APPEAL FROM: The District Court of the Thirteenth Judicial District,
In and For the County of Yellowstone, Cause No. DV 04-0709,
Honorable Ingrid G. Gustafson, Presiding Judge
COUNSEL OF RECORD:
For Appellant:
Jack E. Sands, Attorney at Law, Billings, Montana
For Respondent:
Honorable Mike McGrath, Attorney General; Jennifer M. Anders,
Assistant Attorney General, Helena, Montana
Stacy R. Tenney, Deputy City Attorney, Billings, Montana
Submitted on Briefs: June 28, 2006
Decided: November 1, 2006
Filed:
__________________________________________
Clerk
Justice W. William Leaphart delivered the Opinion of the Court.
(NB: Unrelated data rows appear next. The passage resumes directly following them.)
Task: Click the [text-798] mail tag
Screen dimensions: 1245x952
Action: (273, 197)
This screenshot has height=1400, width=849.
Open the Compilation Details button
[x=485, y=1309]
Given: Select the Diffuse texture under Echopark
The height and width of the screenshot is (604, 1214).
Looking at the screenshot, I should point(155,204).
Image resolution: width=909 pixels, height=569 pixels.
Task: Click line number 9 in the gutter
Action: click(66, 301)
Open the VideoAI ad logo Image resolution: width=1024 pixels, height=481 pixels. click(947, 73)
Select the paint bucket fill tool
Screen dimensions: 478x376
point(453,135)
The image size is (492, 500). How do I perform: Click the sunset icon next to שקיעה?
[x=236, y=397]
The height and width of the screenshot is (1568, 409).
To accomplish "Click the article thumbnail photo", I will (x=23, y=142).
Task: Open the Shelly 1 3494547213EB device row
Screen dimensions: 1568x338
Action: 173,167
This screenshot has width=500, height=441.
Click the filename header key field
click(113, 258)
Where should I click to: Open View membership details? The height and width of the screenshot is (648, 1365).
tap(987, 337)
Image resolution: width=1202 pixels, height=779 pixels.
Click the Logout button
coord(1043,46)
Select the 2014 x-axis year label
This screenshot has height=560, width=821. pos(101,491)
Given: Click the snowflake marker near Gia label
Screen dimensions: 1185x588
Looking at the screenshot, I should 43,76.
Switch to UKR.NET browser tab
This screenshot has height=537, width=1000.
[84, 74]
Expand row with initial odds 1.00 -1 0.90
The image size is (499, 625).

¶1 Kevin Woeppel appeals from an order of the Thirteenth Judicial District Court,
Yellowstone County, denying his motion for postconviction relief. We reverse and
remand.
¶2 The sole issue on appeal is whether the District Court erred when it denied
Woeppel’s petition for postconviction relief.
BACKGROUND
¶3 Woeppel was charged in the City of Billings Municipal Court of partner or family
member assault, pursuant to § 45-5-206(a), MCA, for allegedly assaulting his wife.
Woeppel was tried without a jury and found guilty of the assault. Woeppel’s wife did not
testify at trial. The guilty verdict was based primarily on testimony of the investigating
police officer and some photographs of the victim’s neck.
¶4 The day after his conviction, Woeppel’s trial attorney filed a notice of appeal in
the Montana Thirteenth Judicial District Court. After the notice of appeal was filed,
Woeppel obtained new counsel, Jeffrey Michael, to handle his appeal. When Michael did
not file a brief in support of Woeppel’s appeal by December 11, 2003, the City of
Billings (City) filed a motion to dismiss. The District Court did not dismiss the appeal
and instead set forth a briefing schedule. Woeppel was given until December 26, 2003,
to file his initial brief. When this deadline came and went and Michael still did not file a
brief, the City filed another motion to dismiss, which the court granted. The case was
remanded to Municipal Court for re-sentencing.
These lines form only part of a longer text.